§ **Texto extraído**
--*--

«Creo en una manera de contar: sin encriptarse, sin descrestar a nadie, sin acudir a fórmulas»:
Juan Diego Mejía
¡Conoce cómo hacer parte de Número Cero!
«Creo en una manera de contar: sin encriptarse, sin descrestar a nadie, sin acudir a fórmulas»:
Juan Diego Mejía
Me encuentro con Juan Diego Mejía en un centro comercial al sur de la ciudad. Llega con su eterno maletín café terciado al hombro, camisa de botones metida dentro del bluyín. Pedimos dos cafés que no me deja pagar, y nos sentamos en una mesa metálica, redonda, estrecha. Al fondo suena una emisora de reguetón que nos va a acompañar por la próxima hora y media. Saco el celular para grabar la conversación y dos de sus libros que encontré en la mañana en mi biblioteca: Camila, todoslosfuegos y El cine era mejor que la vida. Camila ya lo tenía firmado porque lo compré en la Fiesta del Libro y la Cultura del año pasado, cuando varios amigos lectores y escritores celebraron la reedición de su obra con la editorial Tusquets, que creó la Biblioteca Juan Diego Mejía dentro de la colección Andanzas. El cine, en cambio, lo había comprado antes de conocerlo.
¿Me firmás el libro, Juan?
Este libro ha tenido mucha suerte. Ha ido sobreviviendo a través del tiempo. Salió en 1997.
¿Con este fue que ganaste el Premio Nacional de Novela de Colcultura, cierto? ¿Vos cuántos premios ganaste?
Sí, dos de Colcultura, uno de cuento y este de novela. Lo que pasa es que el de cuento lo patrocinaba Colcultura, pero no se puede decir que fuera el único premio nacional. Había otros, pero este era el más apetecido. Ese premio no se volvió a hacer, ellos siempre se apoyaban en algún concurso que ya existiera, creo que en ese tiempo era con la Gobernación del Quindío, y Colcultura lo cogió como propio. Me acuerdo de que, en ese mismo año que yo gané, Milcíades Arévalo quedó de segundo; Andrés Elías Flórez, uno de Córdoba, quedó de tercero; José Luis Garcés, de cuarto. Y lo que yo veía era que en esos concursos daban la misma plata siempre: ochenta, noventa, nunca llegaban a cien mil pesos. Era un platal. Y siempre ganaban los mismos: Evelio Rosero ganó, yo gané varios. Milcíades nunca ganó. ¿Vos conocés a Milcíades?

--*--

§ **Registros de una recopilación de datos**
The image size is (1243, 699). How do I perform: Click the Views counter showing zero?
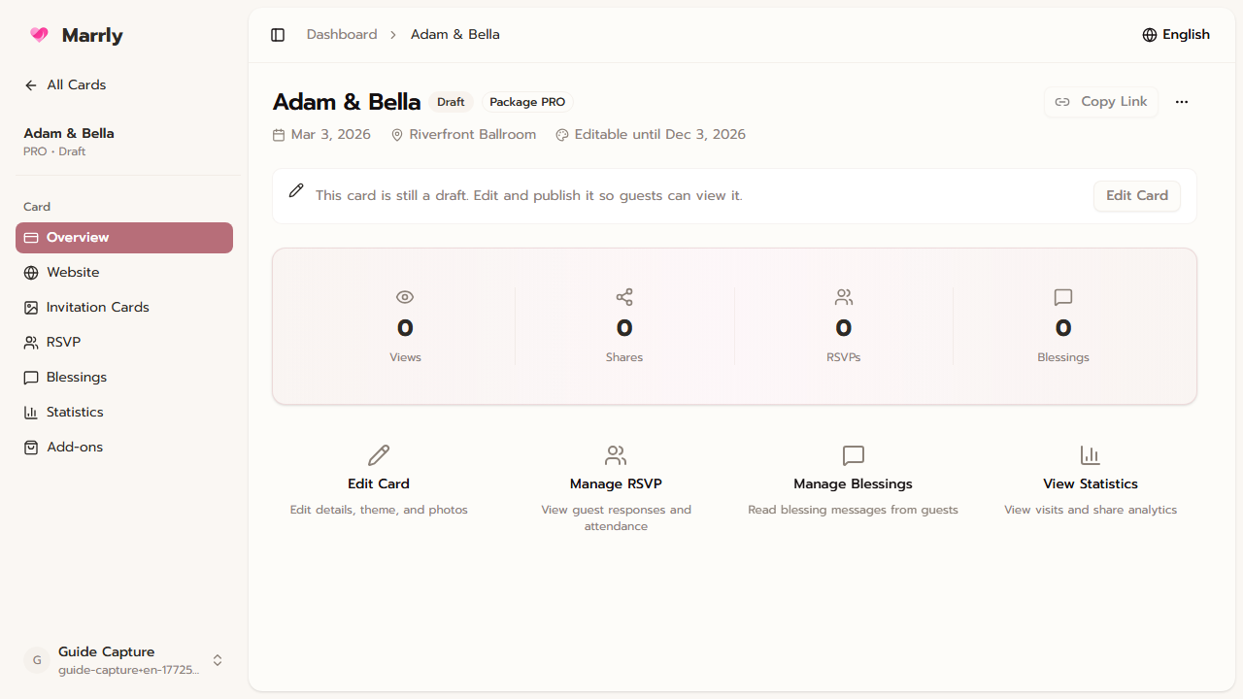[x=405, y=327]
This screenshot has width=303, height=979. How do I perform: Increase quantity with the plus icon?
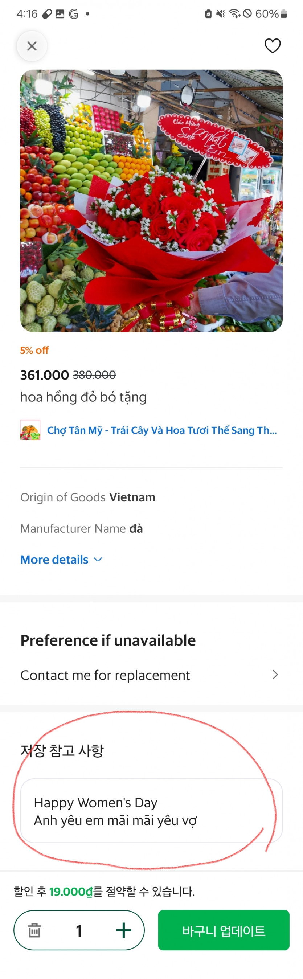point(124,930)
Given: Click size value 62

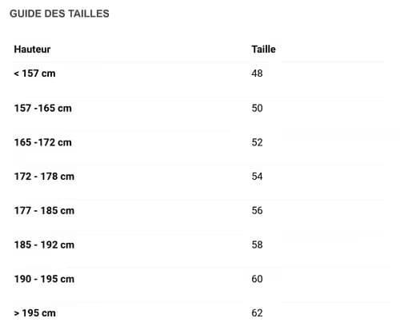Looking at the screenshot, I should point(257,313).
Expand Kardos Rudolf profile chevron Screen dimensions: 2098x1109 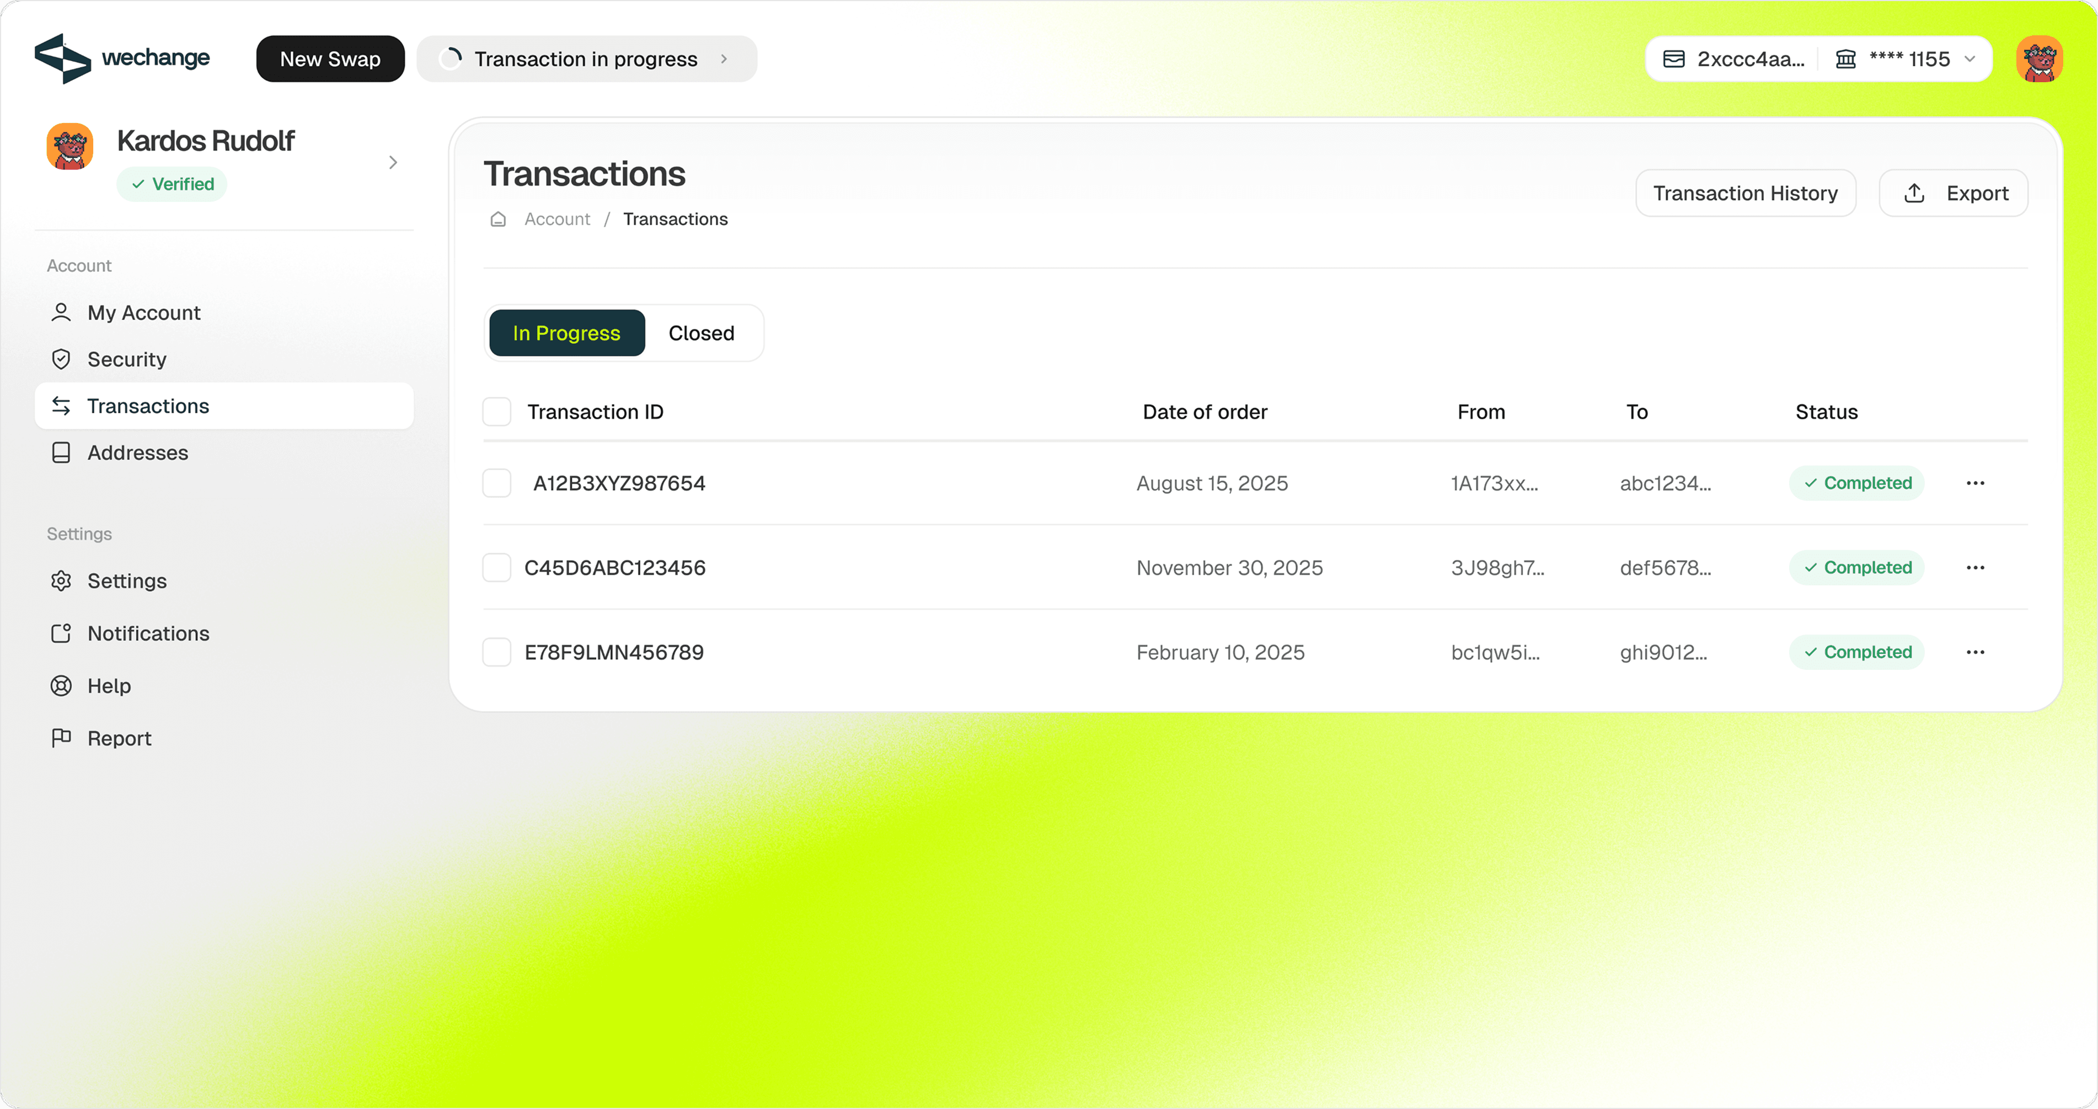click(x=393, y=162)
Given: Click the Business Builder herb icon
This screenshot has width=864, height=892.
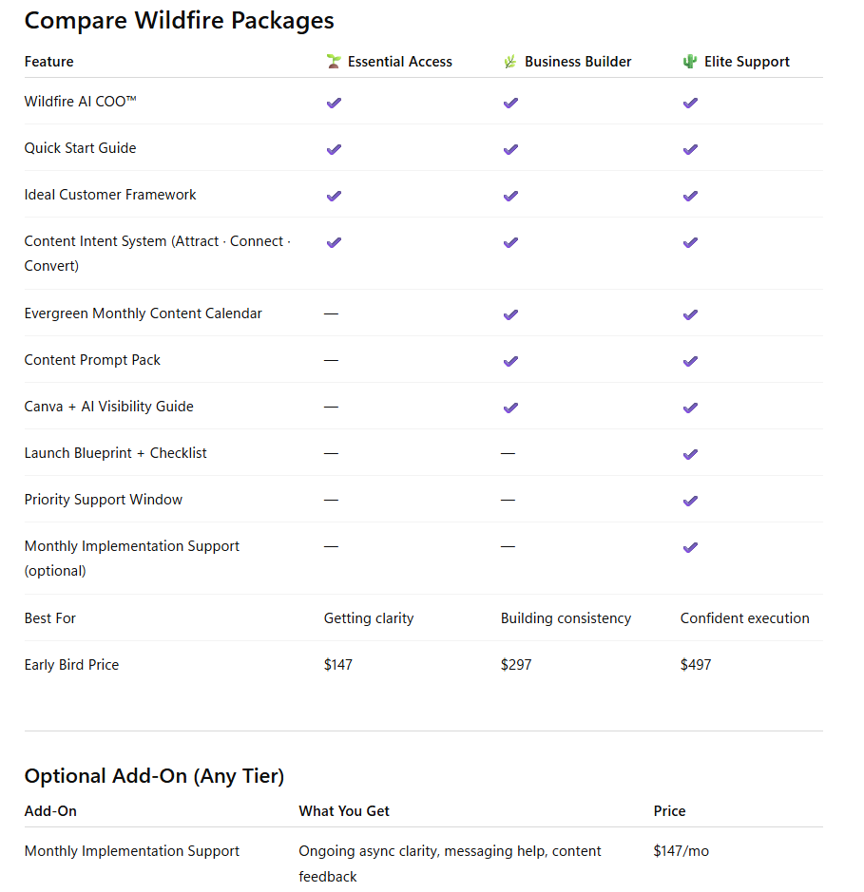Looking at the screenshot, I should tap(510, 62).
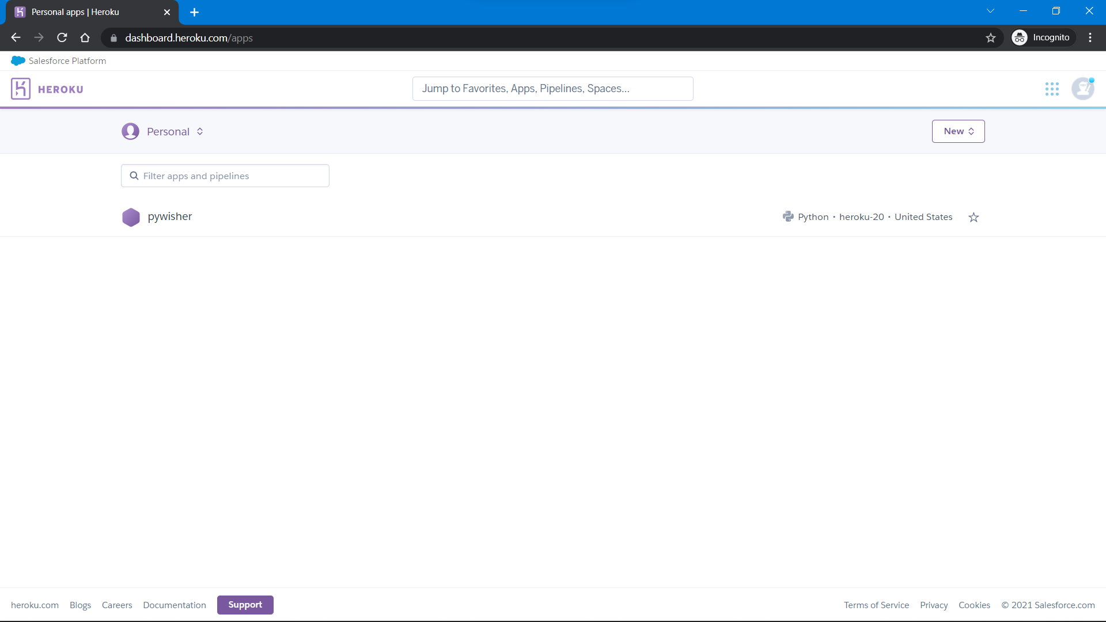Open a new browser tab

tap(194, 12)
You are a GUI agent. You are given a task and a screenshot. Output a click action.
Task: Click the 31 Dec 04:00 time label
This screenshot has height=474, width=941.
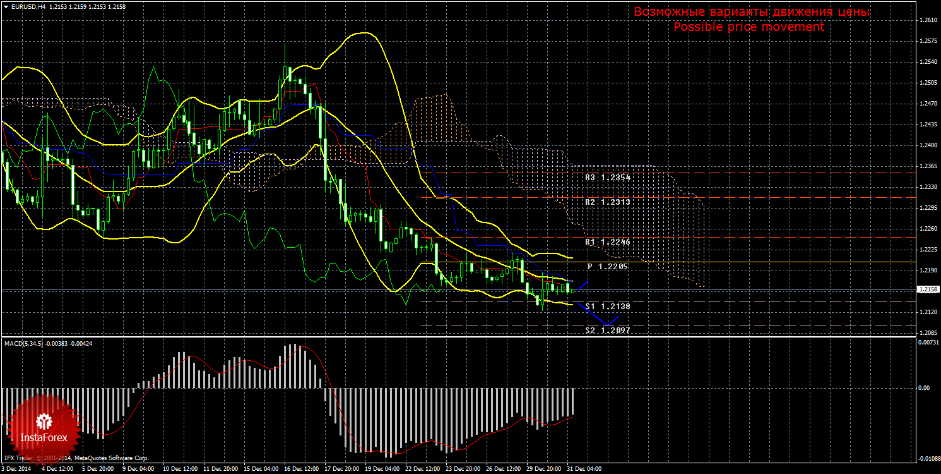pyautogui.click(x=584, y=470)
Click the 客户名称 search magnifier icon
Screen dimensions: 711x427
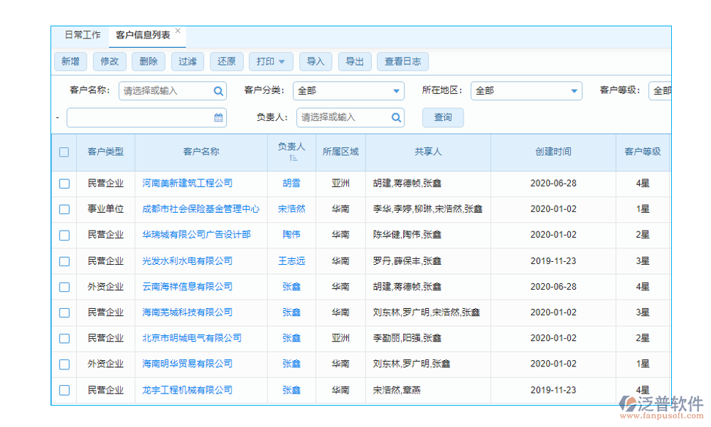218,91
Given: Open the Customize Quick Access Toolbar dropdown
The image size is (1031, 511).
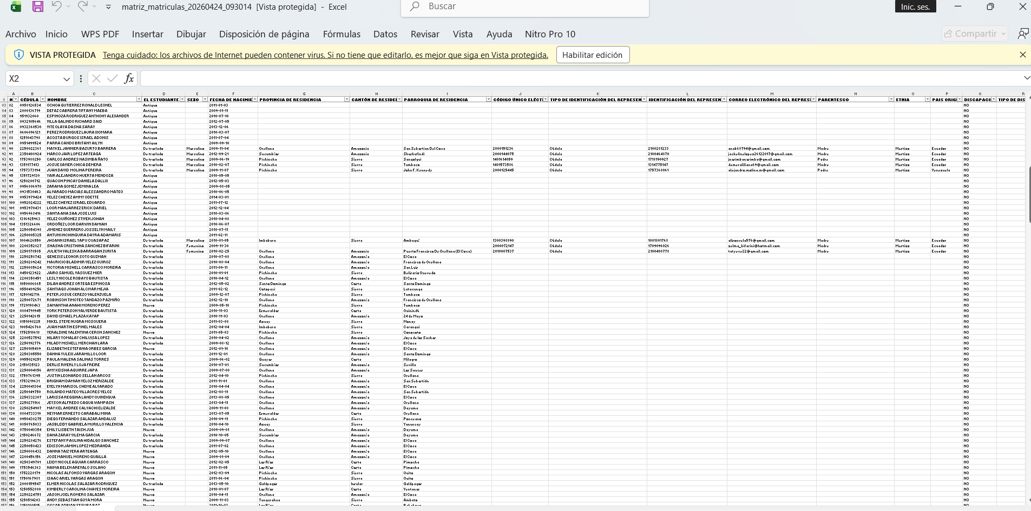Looking at the screenshot, I should point(109,7).
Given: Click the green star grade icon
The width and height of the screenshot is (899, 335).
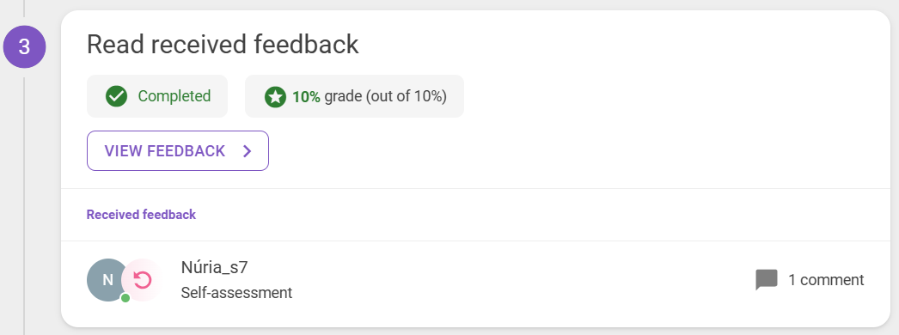Looking at the screenshot, I should pos(275,97).
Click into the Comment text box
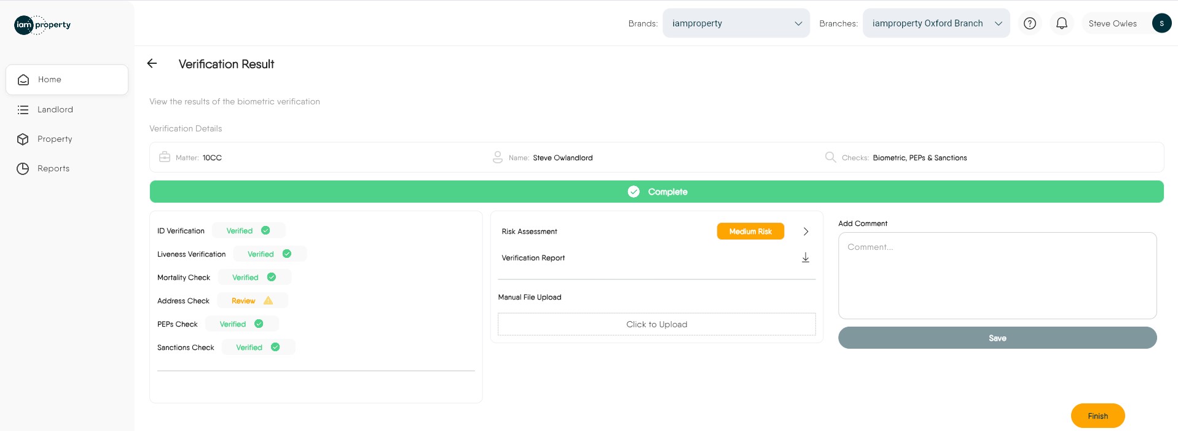The width and height of the screenshot is (1178, 431). pyautogui.click(x=997, y=275)
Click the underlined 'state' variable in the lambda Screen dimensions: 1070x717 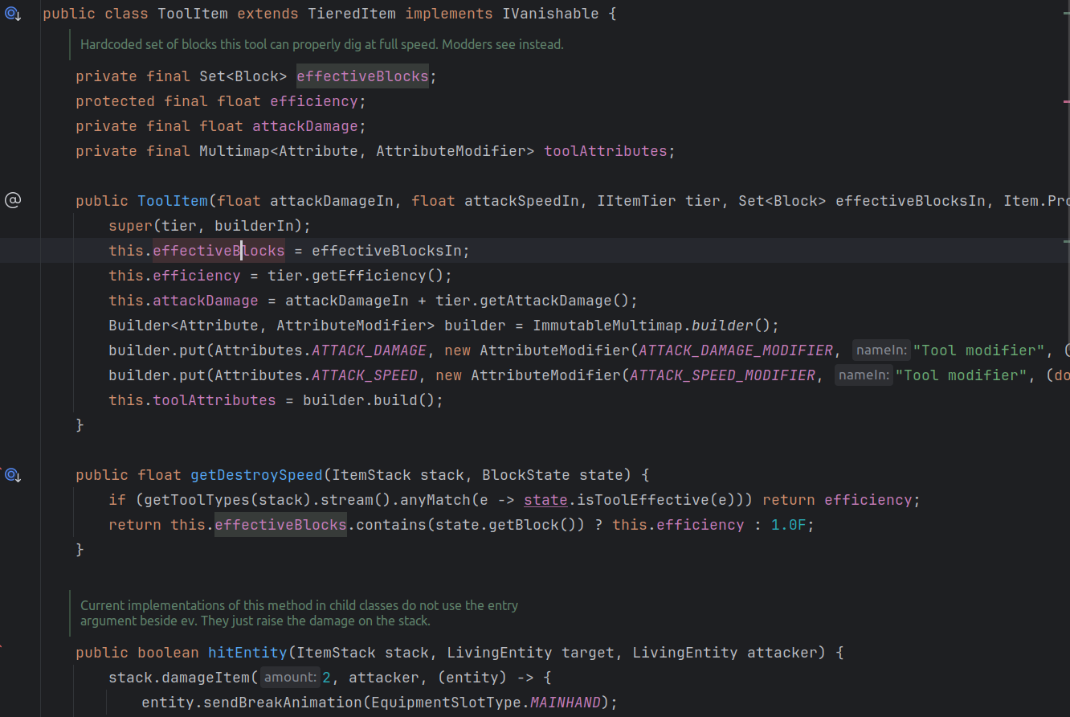(x=545, y=500)
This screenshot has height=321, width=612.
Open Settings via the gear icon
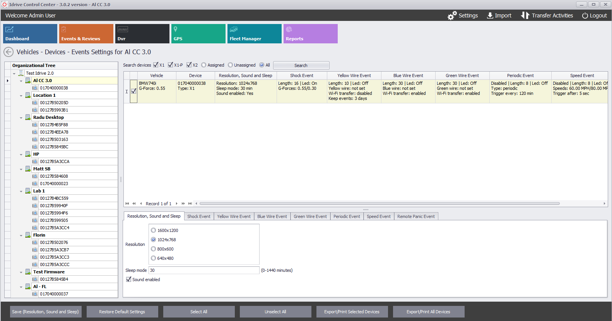(x=452, y=15)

--*--

Copia completo el texto extraído sobre Juan Diego Mejía, letra por letra y sin alterar nada.

«Creo en una manera de contar: sin encriptarse, sin descrestar a nadie, sin acudir a fórmulas»:
Juan Diego Mejía
¡Conoce cómo hacer parte de Número Cero!
«Creo en una manera de contar: sin encriptarse, sin descrestar a nadie, sin acudir a fórmulas»:
Juan Diego Mejía
Me encuentro con Juan Diego Mejía en un centro comercial al sur de la ciudad. Llega con su eterno maletín café terciado al hombro, camisa de botones metida dentro del bluyín. Pedimos dos cafés que no me deja pagar, y nos sentamos en una mesa metálica, redonda, estrecha. Al fondo suena una emisora de reguetón que nos va a acompañar por la próxima hora y media. Saco el celular para grabar la conversación y dos de sus libros que encontré en la mañana en mi biblioteca: Camila, todoslosfuegos y El cine era mejor que la vida. Camila ya lo tenía firmado porque lo compré en la Fiesta del Libro y la Cultura del año pasado, cuando varios amigos lectores y escritores celebraron la reedición de su obra con la editorial Tusquets, que creó la Biblioteca Juan Diego Mejía dentro de la colección Andanzas. El cine, en cambio, lo había comprado antes de conocerlo.
¿Me firmás el libro, Juan?
Este libro ha tenido mucha suerte. Ha ido sobreviviendo a través del tiempo. Salió en 1997.
¿Con este fue que ganaste el Premio Nacional de Novela de Colcultura, cierto? ¿Vos cuántos premios ganaste?
Sí, dos de Colcultura, uno de cuento y este de novela. Lo que pasa es que el de cuento lo patrocinaba Colcultura, pero no se puede decir que fuera el único premio nacional. Había otros, pero este era el más apetecido. Ese premio no se volvió a hacer, ellos siempre se apoyaban en algún concurso que ya existiera, creo que en ese tiempo era con la Gobernación del Quindío, y Colcultura lo cogió como propio. Me acuerdo de que, en ese mismo año que yo gané, Milcíades Arévalo quedó de segundo; Andrés Elías Flórez, uno de Córdoba, quedó de tercero; José Luis Garcés, de cuarto. Y lo que yo veía era que en esos concursos daban la misma plata siempre: ochenta, noventa, nunca llegaban a cien mil pesos. Era un platal. Y siempre ganaban los mismos: Evelio Rosero ganó, yo gané varios. Milcíades nunca ganó. ¿Vos conocés a Milcíades?